Facebook's US user base declined by 15 million since 2017
By Nick Statt@nickstatt Mar 6, 2019, 12:34pm EST
Facebook’s user base is shrinking, particularly in the coveted 12- to 34-year-old demographic, according to new survey data compiled by market research firm Edison Research. The survey, which only collected data about users in the US (Facebook’s most lucrative market), found that an estimated 15 million fewer people use Facebook today than they did in 2017, with the biggest drop being among teen users and millennials.
The data is inconclusive on a number of subjects, particularly why people are leaving Facebook, whether some are aging out of a particular demographic and were not counted in the survey, and what type of impact this may have, if any, on the company’s bottom line. (The survey also used randomized phone calls that were then extrapolated to the broader US population; Edison did not call tens of millions of people for the survey.) Going off the company’s most recent earnings report, in which Facebook reported more monthly and daily active users (including in North America) and an all-time high global user base of 2.32 billion, it wold appear business is booming.
But Edison’s survey does signal that the social network’s privacy woes and continued breaches of user trust may at the very least be having some noticeable effect on its most coveted slice of users. “I don’t see how you couldn’t say it’s a meaningful drop. Fifteen million is a lot of people, no matter which way you cut it,” Edison president Larry Rosin told Marketplace in an interview. “It represents about 6 percent of the total US population ages 12 and older. What makes it particularly important is if it is part of a trend. This is the second straight year we’ve seen this number go down.”

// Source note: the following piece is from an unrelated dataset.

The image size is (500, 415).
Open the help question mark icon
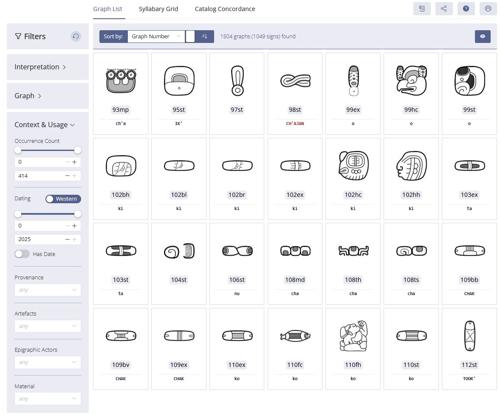tap(466, 9)
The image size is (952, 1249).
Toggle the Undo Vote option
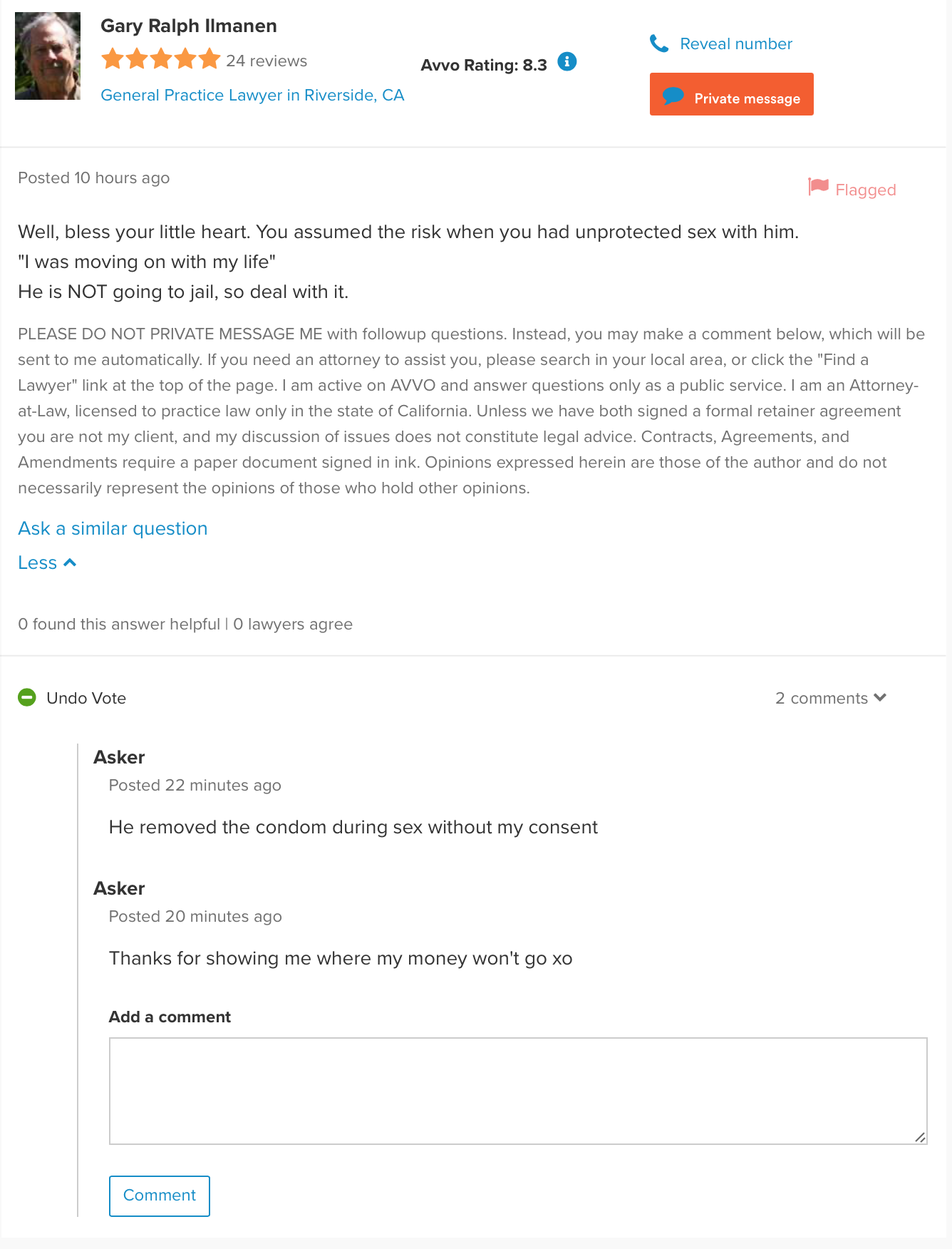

Users may be leaving Facebook’s main service to go to Instagram
One interesting element of this trend is that users may not be leaving Facebook entirely, but rather flocking to Instagram instead. The photo-sharing platform, which by its nature collects less personal information from its users, can be a simpler, less toxic alternative to using the main Facebook service, now overrun by ads and plagued by all manner of misinformation, fake news, and other content designed to either generate clicks or influence users for political purposes. It’s also clear that Instagram has now become the hip social network of the younger generation, rivaled only (and barely) by Snapchat. There may be little Facebook can do to reverse that shift.
“There’s conjecture about as Facebook has become more popular among older people, whether that’s affected younger people. Then we have to consider whether some of these other social media platforms, in particular Instagram and Snapchat, are just more appealing to younger people,” Rosin said. “I should also mention that while we’ve seen dramatic reductions in usage among younger people, we’re still seeing some gains among people, for instance, 55 and older.”
Instagram now counts more than 1 billion users and more than 400 million monthly users of its Stories product, a feature originally copied from competitor Snapchat that has now become a vital pillar of how younger users use social media every day and stay engaged with friends online. Facebook has tried to inject some of Instagram’s success back into its main app, primarily by repeatedly attempting to make Stories take off in its Messenger app and main Facebook service. But as it stands today, Facebook’s biggest competitor is another one of its own products, and it seems unlikely the company will stop the shed of users unless it figures out a clever way to unify its services — perhaps through a universal messaging system.
Update 3/6, 4:59PM ET: Clarified that Edison’s survey is providing estimate based on the methodology of the survey, which involved phone calls to numerous US residents that were then extrapolated to the broader US population.